两个男人缓缓的走来,看着秋日的金色光圈里的她,目光久久的无法挪开。
“妈咪,画画!”司贝在司南的肩上用力的挥动着藕节似的小胳膊,糯糯的声音立刻将这唯美的画面打破,让这如画的静美,充满了生命的动感。
“怎么跑到爹地头上去了!”安颜放下画笔,站起来看着他们直摇头:“自己下来,我数一二三,看谁最快!”
“我快!”
“我快!”
两个宝贝一顺溜从两个男人的肩上滑了下来,一溜烟跑到安颜的面前报到!
“很棒,去把自己的画找出来!”安颜指着画架上的素描,两张一模一样的脸,连小酒窝也没画,倒让两个宝贝一时间有些蒙了,你看看我、我看看你,再看看画,不知道谁是谁。

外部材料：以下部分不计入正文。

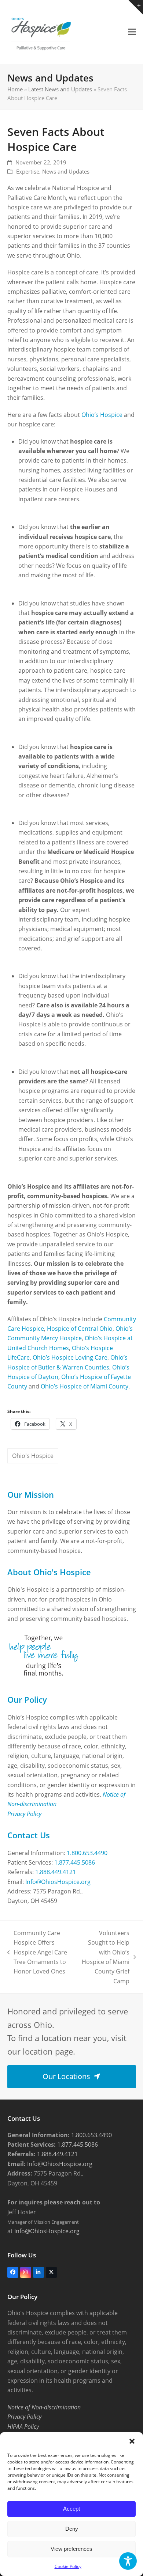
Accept (71, 2508)
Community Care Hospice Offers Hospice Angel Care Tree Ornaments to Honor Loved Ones (37, 1952)
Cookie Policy (68, 2566)
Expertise (27, 171)
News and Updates (65, 171)
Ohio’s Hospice (101, 415)
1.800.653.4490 (87, 1853)
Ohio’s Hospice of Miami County (84, 1386)
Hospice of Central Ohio (80, 1329)
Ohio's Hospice (33, 1456)
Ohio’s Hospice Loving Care (70, 1357)
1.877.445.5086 (74, 1862)
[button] (132, 2441)
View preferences (71, 2549)
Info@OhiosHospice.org (58, 1882)
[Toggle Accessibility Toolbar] (128, 2561)
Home (15, 89)
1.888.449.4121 (55, 1872)
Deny (71, 2529)
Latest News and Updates (60, 89)
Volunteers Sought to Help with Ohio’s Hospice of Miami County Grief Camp (105, 1957)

安颜看着她们笑了笑,对走过来的司南和楚函问道:“忙完了?”
“恩,楚函说,过两天就走了。”司南看着安颜,注意着她神情间的变化。
安颜定定的看着楚函,低声说道:“很舍不得呢!”
“这可不像你!”楚函看着她淡淡的面容,眸子里淡淡的依赖,张开双臂紧紧揽她在怀里:“我心里的颜颜,不会停留在过去,要一直往前看!”
“我会努力的!”安颜深深吸了口气,缓缓的点了点头。
“走的时候就不必送我了!你看,司南的脸都要绿了呢!”楚函凑唇在她的耳边低语着,话还没说完,司南便已一把扯开了他们,将安颜牢牢的揽入了自己的怀里:“可以了,你走的时候我们就不送了!”
楚函看着安颜笑了起来:“我走了,你们保重!”
说完转头看了一眼还在画架前看画的司安和司贝,眼眶微微的一红,转身大步往外走去。
——
“楚函爸爸!起床、起床!”一大早,司安、司贝便冲进了楚函的房间,却发现床上的被子叠得整整齐齐——在她们的印象里,被子叠成这样,人便不会在床上了!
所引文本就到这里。